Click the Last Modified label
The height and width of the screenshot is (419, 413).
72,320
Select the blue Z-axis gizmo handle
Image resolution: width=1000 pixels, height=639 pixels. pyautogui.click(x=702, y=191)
============
Write out all of these lines again, requests included, multiplying every number in the answers (the coordinates and the width and height values) by 1.8. Round each result to a whole number, rounding halves up.

Exercise result:
Click the Last Modified label
The height and width of the screenshot is (419, 413).
130,576
Select the blue Z-axis gizmo handle
Image resolution: width=1800 pixels, height=1150 pixels. pyautogui.click(x=1264, y=344)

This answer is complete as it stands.